Source excerpt
--

Students in recovery at Penn State finally had a place to come together, find recovery meetings, and even form groups like a sober soccer team and a hiking group known as the “Spiritual Enlightenment Group.” Activities and groups were pretty haphazard in the beginning—with only around 5 to 8 students in the CRC that first year—but now, Penn State’s CRC is alive and thriving. Jason says there are around 30 students in the CRC now, and there are plenty of things going on in the community every day.

There’s a student-led seminar held at their center four times a week, where students can have an open discussion in a community that understands and supports them. The only requirement of Penn State’s CRC is that students involved in the program work a program outside of the CRC in addition to attending at least one CRC seminar each week, but Jason says most students will try to make it to every seminar that their schedule allows. Really, Penn State’s CRC students are a group of friends on campus, and plenty more that goes on outside of the CRC.

“The students work programs and go to meetings. But that isn’t all.  They do stuff together all the time,” Jason says. The students often have a choice of different activities they can do with other CRC students every night, and fellowship is especially strong on the weekends.  “Life is good for these college students in recovery—they have poker nights, head out on hikes, binge-watch movies and make dinner together. It’s classic college fun and hanging out, just without the alcohol or drugs you might find at other hangouts,” says Jason.

Surviving A Partying Culture

For many students—both in and out of recovery—Jason says “there’s this belief they’re missing out on some sort of epic party.” It’s not just that the students are offered alcohol and drugs directly.  There’s the expectation that college students should be using alcohol and drugs, which wears them down.  On top of that, there’s a common misconception that college students are “too young” to be in recovery, and that substance abuse is a “wild phase” they’ll “grow out of.” While this is true for some people, it’s a stigma that delegitimizes the major lifestyle changes that are made and maintained by students in long-term recovery.

Dr. Bo Cleveland, a leader in the field of collegiate recovery, coined the term “abstinence-hostile environments” to describe college campuses. “Lots of people imagine that the culture is inescapable,” Jason says, “that these kids must be white-knuckling every day of their lives.” And while that partying culture poses its fair share of challenges, students in the CRC handle it exceptionally well.

--

Supplied information
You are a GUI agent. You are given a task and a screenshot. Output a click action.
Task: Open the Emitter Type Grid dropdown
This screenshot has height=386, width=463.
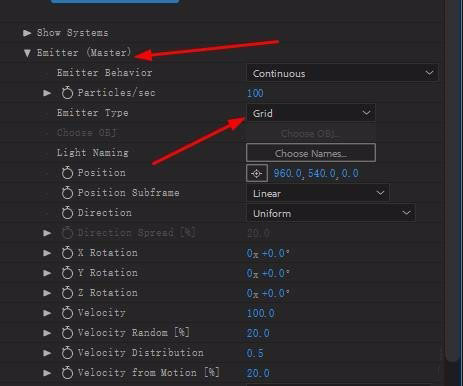pyautogui.click(x=311, y=113)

--

Directives
1. According to the piece on Penn State's collegiate recovery community, how often is the student-led seminar held at the center?
2. Extend the piece on Penn State's collegiate recovery community from its last sentence onward.

Answers to the problems
1. Four times a week.

2.
“What usually happens is the ones who work a program, who get involved in their communities, and who go all-in for recovery tend to not only catch up to the normal college student,” Jason says. “They actually outperform and surpass the progress of the typical student at the university.” Based on recent outcome studies, students involved in CRPs have higher GPAs and graduation rates than the mean student at most universities. It’s no easy feat, but success as a college student in recovery is more than possible — similar outperformance have been replicated at dozens of programs around the country.

Success in College, and Recovery

Students often struggle to transition back to campus.  “Most start out with an identity that’s ruined, a partier identity that is no help to them.” But, as they work a recovery program and stay close to a community of students, “they become developmentally powerful by the time they graduate — but students can’t make this kind of progress by themselves,” he says. “You have to do it with a group, and the CRC teaches you how to do that.”  This resilience can be seen in their involvement as alumni.  By Jason’s account, around 95% of Penn State’s CRC students are still in recovery and it is exceedingly rare to see them go back to active use after graduation.

Most students involved in CRPs nationwide have stabilized significantly in their recoveries before returning to college. While some colleges require up to a year of sustained sobriety to enter their program — and Penn State’s CRC prefers students to have a minimum of 90 days free of alcohol and other drugs — Penn State often works with students who have much less time.  Jason explained that “if all programs counted from zero days, I don’t think any program would show success rates in the 90 percent range.” These students with less than 90 days are considered to be on a “path to membership” and are not tallied in the Penn State program statistically until becoming members at 90 days. Members are recorded in the program’s statistics, which are impressive.  Since opening in 2011, Penn State has seen 92.9% of its CRC students go from 90 days to graduation without a single return to active use.

Collegiate Recovery Programs across the country measure success rates based on how many students who are actually in their program remain abstinent from substances. “A lot of kids at Penn State are counting days and then disappear,” Jason says. It’s not always clear whether a student has a Substance Use Disorder or not, but the CRC is not designed to force students into recovery—it’s a community of support for students seeking long-term recovery. For this reason, each CRP has a different sober time requirement for when students qualify to get into the program.

A Long-Term Recovery Model

To celebrate the students’ sobriety and academic achievements, the CRC hosts a chip meeting called “Celebration.” Students receive sobriety chips, and it’s a time to honor the CRC students who are going to graduate that semester. Celebration is held during Penn State’s homecoming weekend in the fall, and then during the spring “Blue-White” football scrimmage weekend.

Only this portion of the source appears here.